Небольсин решил ни о чем ее не расспрашивать.
— Здравствуй, Дуняшка, — сказал равнодушно. — Вот и ты…
И, сказав так, подивился своему равнодушию. Тяжело опустив руки вдоль бедер, Дуняшка спросила:
— Цто делать-то? Делать-то ницего не надо ли?
— Нет, надо, Дуняшка… надо!
Снова посмотрел на рейд, перевел взгляд на комнату:
— Уборщицей при конторе… хочешь?
— С чего отказываться нам? Хоцу.
— Ну, вот и начинай все с самого начала… работы много.
Кусая угол платка, Дуняшка с поклоном удалилась.
А с лестницы простуженно и хрипло гудел дядя Вася:
— Начальство-то тута? Можно показаться?
— Входи, дядя Вася… Ну, чем там митинг закончился?
— Да потехой, — сказал печник, доставая кисет. — Будешь сосать мою «фениксу»?
— Спасибо. Уже курю.
— Печенга прислала в Мурманск радиво; мол, давайте скорее к нам… Освобождайте их, значит! Ну, и кликнули добровольцев. Так будто на праздник народец кинулся в запись. Меня, как старого, отшибли. Пуговицу оторвали… Така хороша была пуговка, кой годик служила… На тебе, потерял ее! Вот и заглянул к тебе, по старой памяти.
Кинув шапку на желтое бюро, дядя Вася склеил цигарку.
— Эк, загадили-то! — сказал, озираясь по стенам. — Может, сразу и браться? Дело-то уж такое мое — печки.
— Берись, — ответил Небольсин. — Клади печки, стекла вот тоже вставь… Ну, тебя учить не нужно, старый работник.
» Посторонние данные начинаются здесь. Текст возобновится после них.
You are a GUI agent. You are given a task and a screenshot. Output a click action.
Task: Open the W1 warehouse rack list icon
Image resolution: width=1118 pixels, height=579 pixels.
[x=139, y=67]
Дядя Вася был настроен раздумчиво.
— Яти ее мать, эту печку! — рассуждал он. — Печка, до чего ж великое дело в государстве Российском… Особливо, ежели ишо здесь — на севере. По опыту знаю, что без печки человек хуже собаки становится. Так и рычит, так и рычит… Холод куда как хужее голода! От печки же и происходит весь смак нашей человеческой жизни. У печки — любовь. У печки — мир. У печки — согласие. Только, скажу тебе по чести, Константиныч, хошь не хошь, а из-за кирпича беспокойно живется… Хреновый ныне кирпич пошел! То ли вот ране бывало… Я тую эпоху, когда кирпич хорош был, еще застал в своей цветущей молодости…
На столе тихонечко, словно боязливо, звякнул вдруг телефон.
— Чудеса, — сказал Небольсин, не веря своим ушам.
— Сымай… звонит ведь, — кивнул дядя Вася.
— Да нет, не может быть.
Но телефон уже звонил — в полный голос. Он звал, требовал, надрывался в настойчивом призыве.
— Да, — сказал Небольсин, срывая трубку, всю в пыли. В ответ — звонкий голос барышни:
— Из Петрограда — курьерский, «14-бис». Прошел станцию Лопарская, на подходе Тайбола… Приготовьте пути. Мурманск, Мурманск! Почему молчите? Кто принял?
«Кто принял?» — подумал Небольсин и ответил:
— Как всегда — начальник дистанции… Соедините с Колой.
— Закрутилось, — гыгыкнул дядя Вася, дымя.
— Кола, Кола, — звал Небольсин. — Кола, из Петрограда — курьерский, «14-бис», первый курьерский на Мурманск… Освободите свои пути, пропустите на Мурманск!
Он повесил трубку и улыбнулся:
— А чего же тут удивляться, дядя Вася? Дорога всегда есть дорога. И на то она создана, чтобы люди по ней спешили..
Люди спешили, задумываясь над счастьем.
Надо было готовить пути — под бегущее мимо окон счастье.
В добрый час!
В снежном завале за Печенгой бойцы отыскали пограничный столб. Сбили с него орла, размахнувшего крылья над полярной теменью, и развернули красную звезду на запад. Так был возвращен народу громадный Северный край — на грани ночи, над обрывом в океан.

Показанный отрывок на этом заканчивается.